Ethereal-dev: Re: [Ethereal-dev] Packets Spanning Packets

Note: This archive is from the project's previous web site, ethereal.com. This list is no longer active.

From: Guy Harris <guy@xxxxxxxxxx>
Date: Thu, 1 Mar 2001 12:30:46 -0800 (PST)
> From: Guy Harris [mailto:guy@xxxxxxxxxx]
> > > Or, more to the point, how difficult would it be to implement?
> > Fairly difficult.  See my recent reply in the thread on Van Jacobson
> > compressed PPP for *some* of the issues that have to be resolved in
> > order to support dissection of packets that span frames.
> 
>   The code in follow_dlg.c and follow.c seem to be fairly promising:

...in the same sense that the code in the UNIX "fmt" utility might be
promising if you were writing an nroff/troff clone - they do some of the
same things, but they don't do *all* that's necessary.

> they
> sort and uniquify the packets in the TCP stream -- which (unless I'm missing
> something here) is exactly what needs to be done to parse higher level
> packets spanning TCP packets. 

If by "exactly" in exactly what needs to be done" you mean that nothing
*more* is needed, then you're missing a number of things; see the mail
message to which I referred for the various ways in which the UI code,
for example, would have to be changed to cope with packets taking more
than one frame.

Trust me on this one, I've been working on the innards of Ethereal for
years, and thinking about these issues for years (heck, wanting a packet
analyzer that could do that was what got me interested in developing
packet analyzers in the first place) - *it's more work than you might
think*.

>   I haven't done too much digging about, but could the functions in follow.c
> be cleanly modified to create an index of packets in a stream? Then maybe
> something like a the tvbuff could be used to walk across them in a manner
> that would shelter the code monkey from knowing about the underlying
> packets...

Composite tvbuffs were implemented precisely to handle that sort of
situation, but you're going to need a heck of a lot more than just "an
index of packets in a stream".

For one thing, as I mentioned in the mail message to which I refer in
this mail and referred in the previous mail, Ethereal does *NOT* always
treat the packets as a sequential stream of packets; its *first* pass
through the frames is sequential, but once that has been done, the user
can select frames in whatever random order they choose, so if there's a
Gnutella packet spread across frames 12 and 13, you'd better be able to
handle the user clicking on frame 13 *without* having clicked on frame
12 before that.

This means you'd have to associate with a frame that's part of a
multi-frame packet enough state information to allow the dissector to
find the rest of the frames that comprise the packet *and* to reassemble
the *parts* of those frames that comprise the packet into a tvbuff to
allow the packet to be dissected.

You'd also have to deal with the *other* issues I mention in the mail
message in question, *and* you'd have to figure out how to make this
work for Tethereal, which makes only one pass through the capture file,
when it's printing out dissections of the frames - that might involve
deferring the dissection of frames, and printing of that dissection,
until, for a given frame, all the frames that comprise all the packets
that contain data from that frame have been read.

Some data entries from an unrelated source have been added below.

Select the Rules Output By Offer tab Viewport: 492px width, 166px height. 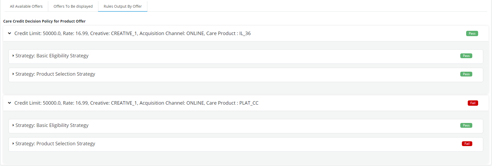123,6
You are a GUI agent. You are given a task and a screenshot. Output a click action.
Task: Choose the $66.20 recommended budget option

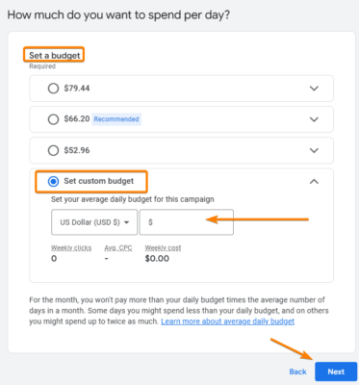53,119
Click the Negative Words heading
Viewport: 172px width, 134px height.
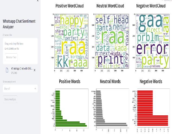coord(151,81)
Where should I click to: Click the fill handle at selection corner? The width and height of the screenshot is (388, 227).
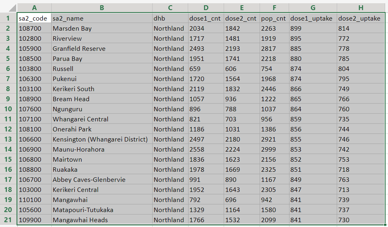point(386,225)
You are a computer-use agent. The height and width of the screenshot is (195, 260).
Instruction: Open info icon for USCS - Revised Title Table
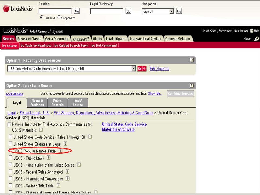[x=59, y=185]
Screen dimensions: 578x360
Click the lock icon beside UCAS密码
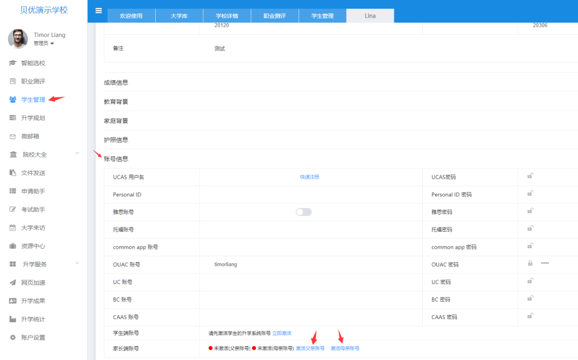tap(530, 176)
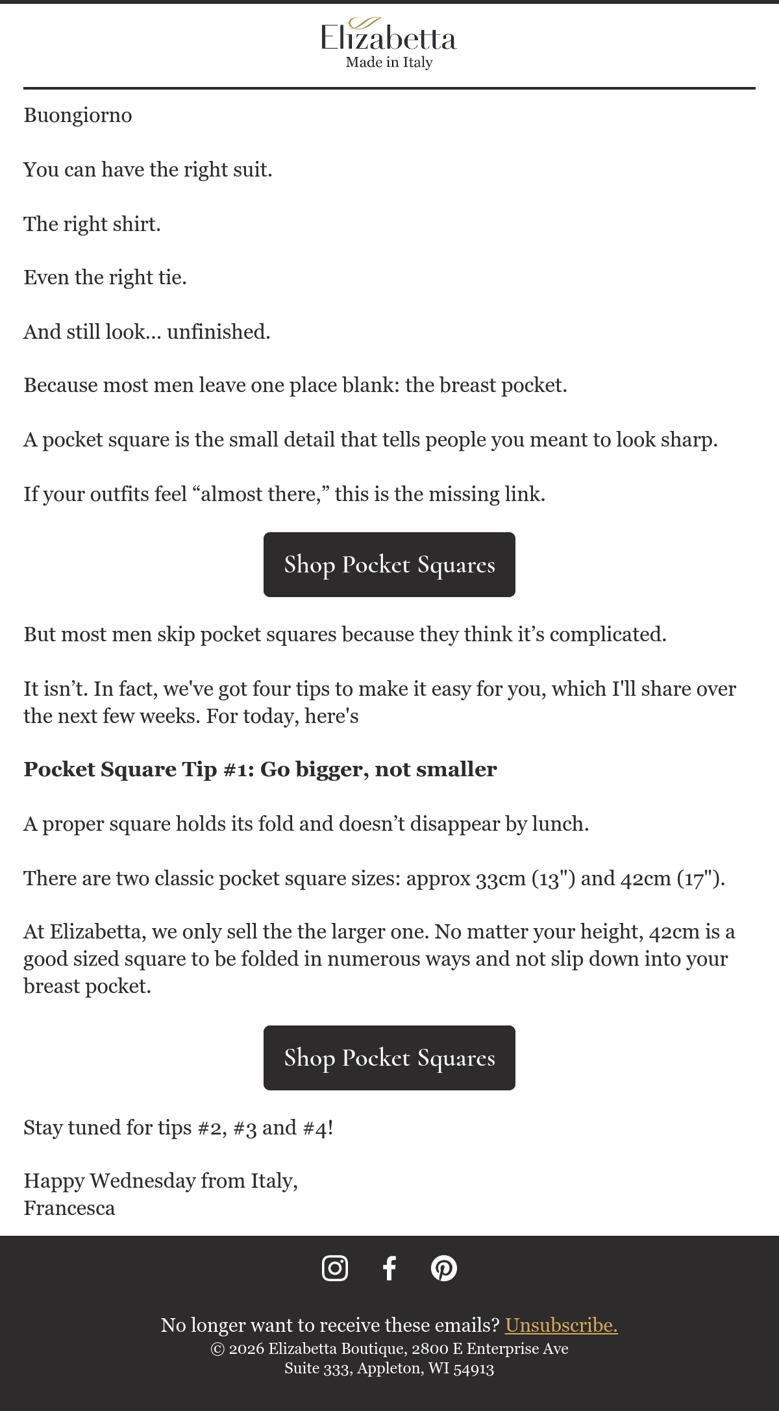Screen dimensions: 779x1411
Task: Click the line listing 33cm and 42cm sizes
Action: point(375,878)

I.e., instead of the Tethereal mail loop being something that amounts to

	for (;;) {
		read a frame;
		dissect a frame;
		print the dissection;
	}

when it's dissecting and printing, it might be more like

	for (;;) {
		read a frame;
		process the frame;
	}

where "process the frame" is:

	hand the frame to the top-level dissector;
	for (all frames prior to this one the printing of which we've
	    deferred) {
		print the dissection of the frame;
		free up any saved data we no longer need;
	}
	if (we don't have to defer the full dissection of this frame)
		print its dissection;

*Then* you'd have to decide how to handle

	1) an Ethereal "update list of packets in real time" capture

and

	2) a Tethereal "do a live capture and print the packets as
	   they're captured rather than saving them to a file" capture.

Should we do the deferral in question, or should we run in a special
"don't bother reassembling, just dissect what we can get from a single
frame" operation?  If we do the latter, we *will* have to do the
reassembly eventually, in an Ethereal "Update list of packets in real
time" capture, when the capture is stopped.

> (I'm going to have to install a real OS soon if this seems easily doable =)

It's not, as noted above (and in various other mail messages to the
Ethereal lists over the past few years, discussing this topic), so
there may be hurry to install a real OS.